Oracle plans to “backport” some of the new capabilities in 21c to its predecessor, 19c, as a way of bringing that installed base up to par on the latest and greatest. (Oracle did not have a 20c database release due to the COVID-19 pandemic.)
The upgrade to Oracle’s flagship database includes performance and productivity improvements that will appeal to different cross-sections of Oracle’s customer base. For database administrators, that includes persistent memory, multi-tenant, and sharding. And for database users, from LOB analysts to data scientists, the attention-grabbers include automated machine learning, graph analytics, and more.
Here’s a recap of Oracle Database 21c highlights:
- AutoML makes it easier for experts and non-experts alike to leverage machine-learning capabilities within the database and build ML models. New algorithms for anomaly detection, regression, and deep learning analysis have been added to the database’s library of ML algorithms.
- Persistent memory gives a performance boost to IO (input/output) workloads by storing data in local persistent memory. New algorithms prevent partial or inconsistent stores to persistent memory.
- “Sharding” Advisor assesses the database’s schema and workload and provides an optimal design. That’s helpful because sharding—the horizontal partitioning of database tables into smaller components for distribution—can be complex.
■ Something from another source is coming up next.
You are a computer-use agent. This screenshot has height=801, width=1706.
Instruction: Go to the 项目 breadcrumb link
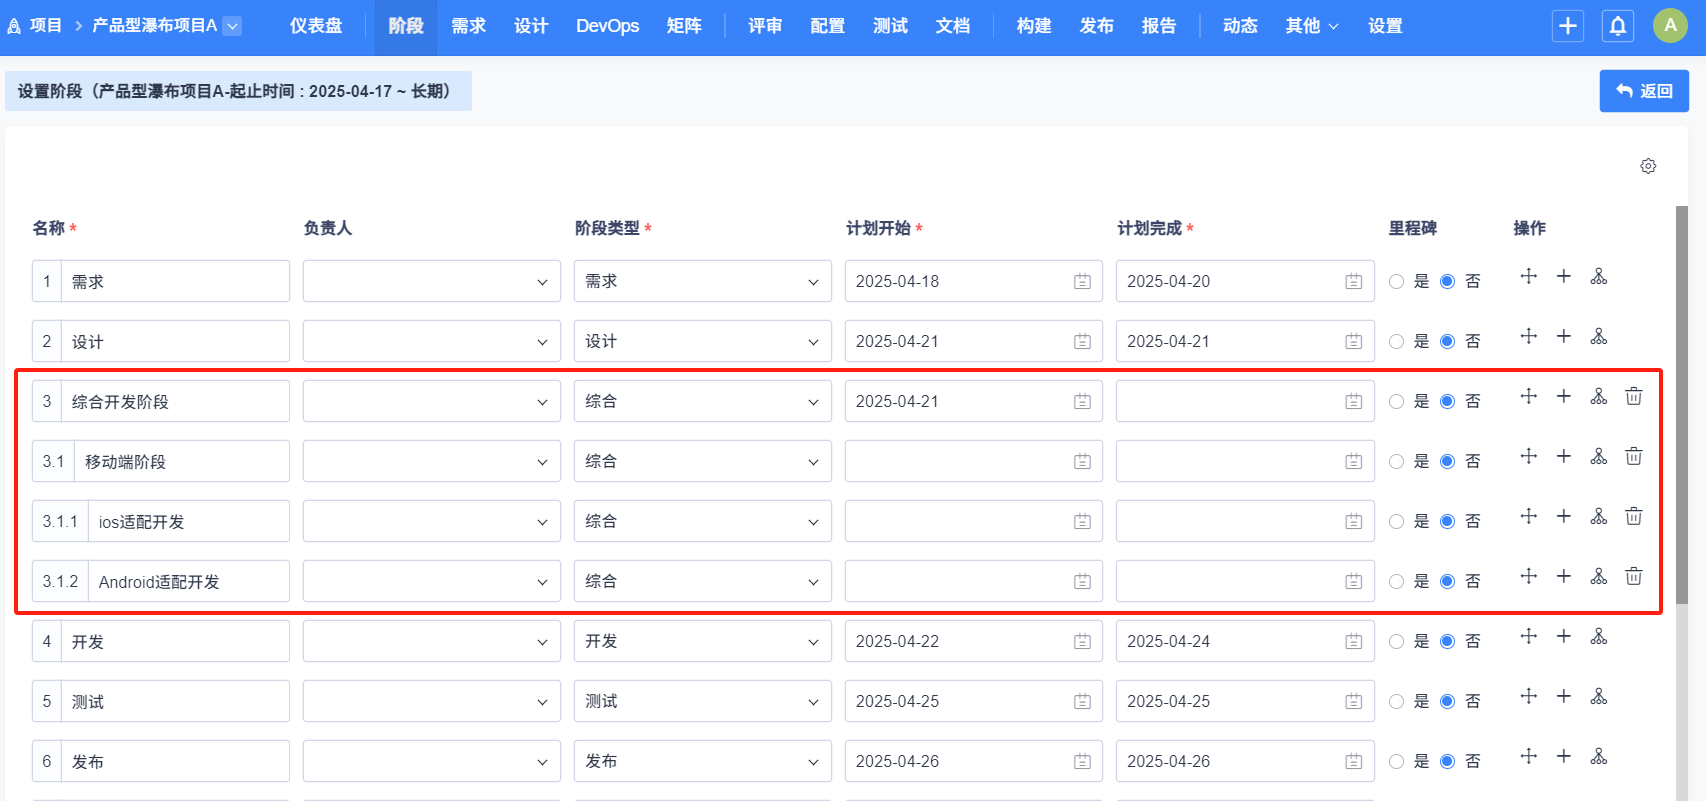pos(45,26)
But it’s also hugely helpful, both for data governance and to hyperscale databases. Backup and recovery across shards have also been automated.
- Graph Models, which are based on relationships in data sets from environments like social networks or IoT, gain higher performance in 21c (courtesy of memory optimization). For some customers, these graph capabilities may be an alternative to standalone graph databases such as Amazon Neptune or Neo4J.
- Native JSON data type, a new binary representation of JSON documents in 21c, results in more favorable comparisons to JSON/document databases from the likes of AWS, MongoDB, and others. In fact, Oracle says its SQL/JSON implementation is two times faster than MongoDB and AWS DocumentDB on the open source YCSB benchmark.
- Native Blockchain Tables provide in-database immutable, insert-only tables, where rows are “chained together” by cryptography. This type of tamper resistance helps protect against hacks and illicit changes. Angelini Pharma, a pharmaceutical company in Italy, is using blockchain tables in experiments with a wearable device integrated with a data-security tool.
Smartphone of databases
What does the crystal ball tell us about the future of purpose-built databases versus converged databases? Who will win the strategy clash of specialized versus converged?
Mendelsohn compares it to the device proliferation of a generation ago, when many people owned and lugged around specialized devices: cell phones, cameras, video cams, MP3 players, GPS devices and hand-held voice recorders.
Then, people started buying iPhone and Android smartphones, which converged and replaced the one-off devices.
“The smartphone won,” Mendelsohn says. “The notion of converged databases is exactly the same.”